In the field of combustion technologies, the challenge lies in the meaningful aggregation of the large number of existing plants. Here, processes are classified according to fuel type, technology type, and other specifics (e.g., CHP, CCS). By differentiating according to technology class and the unique combinations of input variables (fuels) and output variables (electricity, heat, emissions, etc.), the tradeoff between accuracy and a reduced number of processes is balanced as much as possible. Thus, the parameters correspond to a capacity-weighted average, as plants of different types and ages are aggregated within a country. This results in weighted averaged efficiencies of the conventional generation stock of a country of the same technology and fuel class. In consequence the merit order of existing powerplants is less accurate and a clean modelling of between different CHP characteristics, such as a clean differentiation between back-pressure and steam-extraction turbines, is not possible, as back-pressure (cb) coefficients and power loss factors (cv) are averaged. For expansion options of combustion technologies, potential local characteristics, such as varying fuel cost or availability restrictions within a country are ignored and power plant type specific investment options from the literature are taken

Modelling of power flows

Network restrictions are mapped in the simplified single-node approach by assigning all power conversion processes to national nodes and application fields. This allows energy flows between countries and between different levels (e.g., industry, distribution network, transport network) to be mapped via additional conversion processes. The TYNDP 2024 serves as the basis for determining the existing transfer capacity and possible expansion options. Since country-specific modeling of the electricity sector can be computationally challenging depending on the application, SEDOS also offers the option of aggregating national electricity conversion processes in Europe at the level of country groups. This involves defining seven country groups, each of which is linked to each other and to Germany via aggregated exchange processes and which approximate the structure of the European foreign sector from Germany's perspective: - Aggregation option for countries:
A (AT, CH, HR, IT, SI)
B (FR, ES, PT)
C (BE, LU, NL)
D (DK, EE, FI, LT, LV, NO, SE)
E (CZ, HU, PL, SK)
F (AL, BA, BG, GR, ME, MK, RO, RS)
G (UK, IE, CY, IS, MT)

The modelling of power flows between different levels of the network within a country is illustrated in the following figure: Figure 1: Assignment of power generation and consumption processes to different grid levels.

Figure 1: Assignment of power generation and consumption processes to different grid levels.
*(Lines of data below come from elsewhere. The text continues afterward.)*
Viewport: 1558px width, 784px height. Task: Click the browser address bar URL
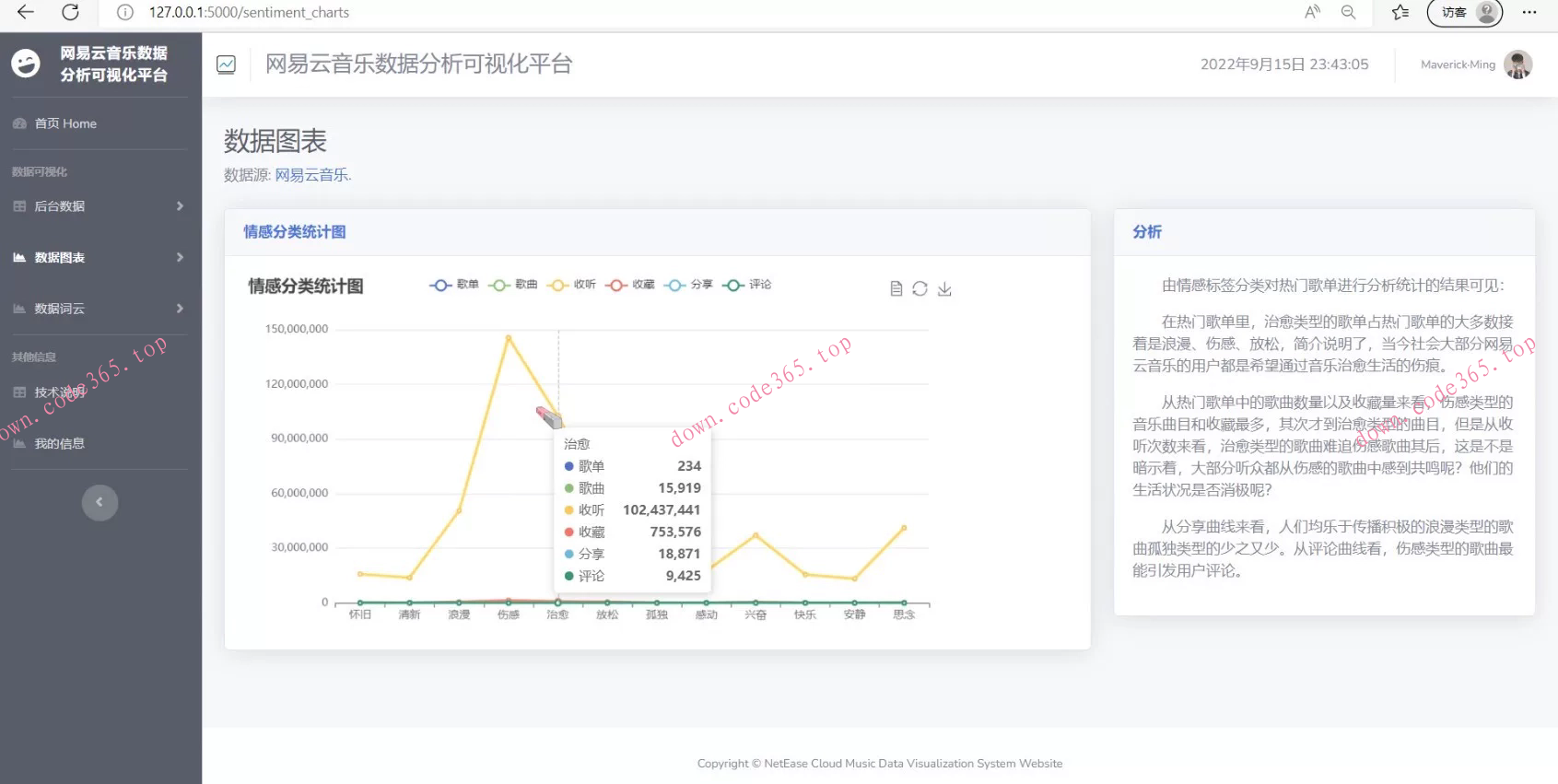coord(249,12)
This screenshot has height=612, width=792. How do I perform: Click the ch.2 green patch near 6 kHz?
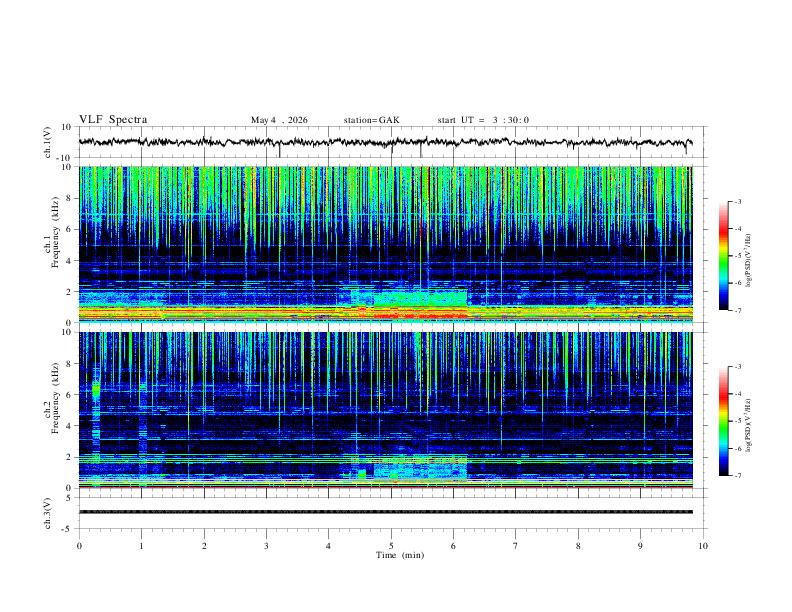[96, 390]
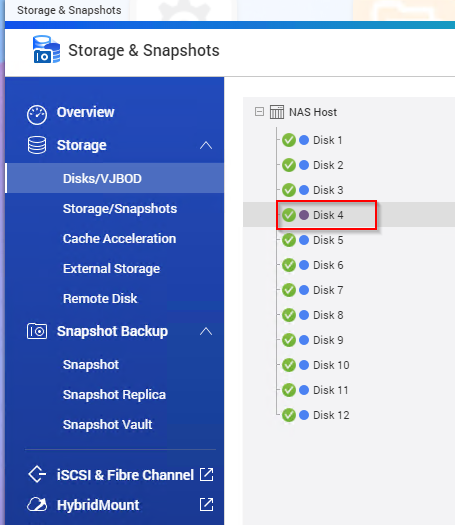Collapse the NAS Host tree node
The width and height of the screenshot is (455, 525).
(259, 111)
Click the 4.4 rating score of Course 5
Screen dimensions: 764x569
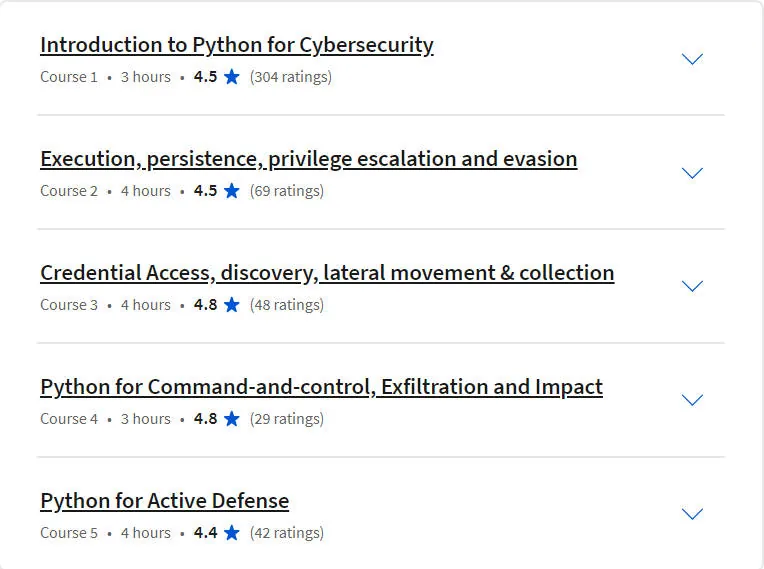coord(206,532)
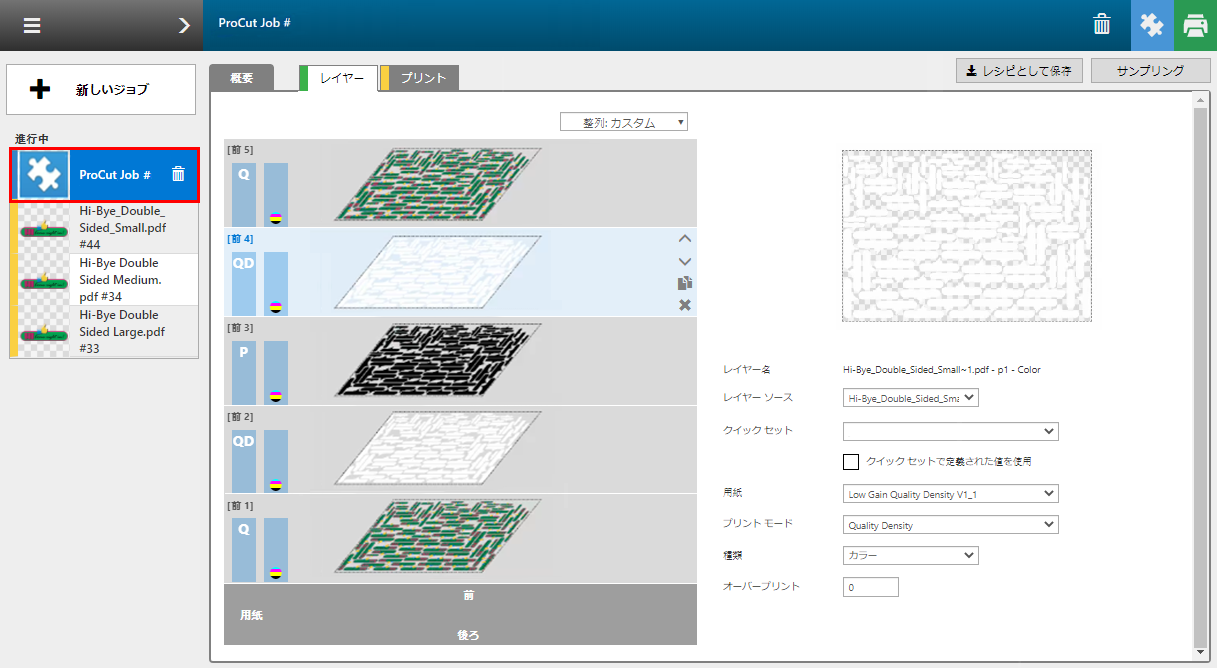The height and width of the screenshot is (668, 1217).
Task: Move layer 4 down with the arrow
Action: pyautogui.click(x=685, y=261)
In this case, all large thermal power plants and all electricity generators and consumers that are not explicitly assigned to a sector (industry, households, commercial, transport, or heating) are assumed to be connected to the transmission grid. On the other hand, there are industrial consumers and industry owned generators, which produce and consume an industry specific electricity commodity (iip_elec). Similarly, all decentralized consumers (households, commercial, transport, heat), generators, and storage facilities are modelled. This means that these processes convert a distribution network specific electricity commodity (sec_elec_distr) which allows to represent the feed-in or load on distribution grid level. By introducing auxiliary conversion processes between the dedicated electricity commodity of industrial and decentral processes and the general electricity commodity on transmission grid level, a balancing of power flows within a country is possible.